While it's not directly applicable -- you don't have the 4-bytes down to 3-bytes problem -- you might be interested in all the various approaches discussed in Converting a BGRA &[u8] to RGB [u8;N] (for images)? - #12 by scottmcm
Also, I wonder if you might consider doing it in-place, to avoid the allocation.
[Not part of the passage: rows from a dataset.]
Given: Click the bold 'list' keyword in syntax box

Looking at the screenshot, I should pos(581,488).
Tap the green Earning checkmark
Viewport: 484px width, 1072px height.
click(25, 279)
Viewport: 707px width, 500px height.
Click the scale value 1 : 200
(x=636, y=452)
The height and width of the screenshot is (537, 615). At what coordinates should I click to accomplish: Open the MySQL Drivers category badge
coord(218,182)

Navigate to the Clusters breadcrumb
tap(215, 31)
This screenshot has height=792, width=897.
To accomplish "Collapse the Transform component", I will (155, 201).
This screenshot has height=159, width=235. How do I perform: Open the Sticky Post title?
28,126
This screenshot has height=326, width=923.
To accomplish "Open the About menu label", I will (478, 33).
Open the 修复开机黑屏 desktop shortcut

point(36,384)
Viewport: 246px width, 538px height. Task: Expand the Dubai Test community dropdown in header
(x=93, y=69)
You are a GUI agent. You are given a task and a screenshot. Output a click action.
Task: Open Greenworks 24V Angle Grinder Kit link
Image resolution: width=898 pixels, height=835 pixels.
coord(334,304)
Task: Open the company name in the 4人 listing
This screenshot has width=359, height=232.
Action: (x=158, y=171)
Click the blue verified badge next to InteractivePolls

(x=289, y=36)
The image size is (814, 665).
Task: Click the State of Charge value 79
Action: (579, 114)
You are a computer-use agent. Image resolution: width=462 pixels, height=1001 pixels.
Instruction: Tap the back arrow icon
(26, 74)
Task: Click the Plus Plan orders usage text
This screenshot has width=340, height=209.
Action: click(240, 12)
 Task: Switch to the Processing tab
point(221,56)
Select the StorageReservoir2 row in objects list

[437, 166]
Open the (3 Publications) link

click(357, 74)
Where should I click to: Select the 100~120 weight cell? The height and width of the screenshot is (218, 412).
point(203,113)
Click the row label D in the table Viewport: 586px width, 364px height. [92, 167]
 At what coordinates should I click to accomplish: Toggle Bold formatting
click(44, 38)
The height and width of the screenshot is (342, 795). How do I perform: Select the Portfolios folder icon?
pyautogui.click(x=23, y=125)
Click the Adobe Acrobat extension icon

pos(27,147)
Sadly this doesn't do great, as it doesn't get unrolled at all:
pub fn demo(pixels: &mut[[u8; 4]]) {
for p in pixels {
let [b, g, r, a] = *p;
*p = [r, g, b, a];
}
}
But, because optimization is non-intuitive, this works great:
pub fn demo2(pixels: &mut[[u8; 4]]) {
for p in pixels {
let bgra = u32::from_be_bytes(*p);
let argb = bgra.swap_bytes();
let rgba = argb.rotate_left(8);
*p = rgba.to_be_bytes();
}
}
with a core loop on AVX2 of a bunch of smart 256-bit-wide shuffles https://rust.godbolt.org/z/f7s1rKxEY:
.LBB1_8:
vmovdqu ymm1, ymmword ptr [rdi + 4*r8]
vmovdqu ymm2, ymmword ptr [rdi + 4*r8 + 32]
vmovdqu ymm3, ymmword ptr [rdi + 4*r8 + 64]
vmovdqu ymm4, ymmword ptr [rdi + 4*r8 + 96]
vpshufb ymm1, ymm1, ymm0
vpshufb ymm2, ymm2, ymm0
vpshufb ymm3, ymm3, ymm0
vpshufb ymm4, ymm4, ymm0
vmovdqu ymmword ptr [rdi + 4*r8], ymm1
vmovdqu ymmword ptr [rdi + 4*r8 + 32], ymm2
vmovdqu ymmword ptr [rdi + 4*r8 + 64], ymm3
vmovdqu ymmword ptr [rdi + 4*r8 + 96], ymm4
add r8, 32
cmp rdx, r8
jne .LBB1_8
Ironically, that's even better than manually using SIMD, since this
#[no_mangle]
pub fn demo3(pixels: &mut[[u8; 4]]) {
use std::simd::*;
for p in pixels {
let bgra = u8x4::from_array(*p);
let rgba = simd_swizzle!(bgra, [2, 1, 0, 3]);
*p = rgba.to_array();
}
}
doesn't unroll, so while it uses a simd shuffle it just ends up wasting most of the vector register.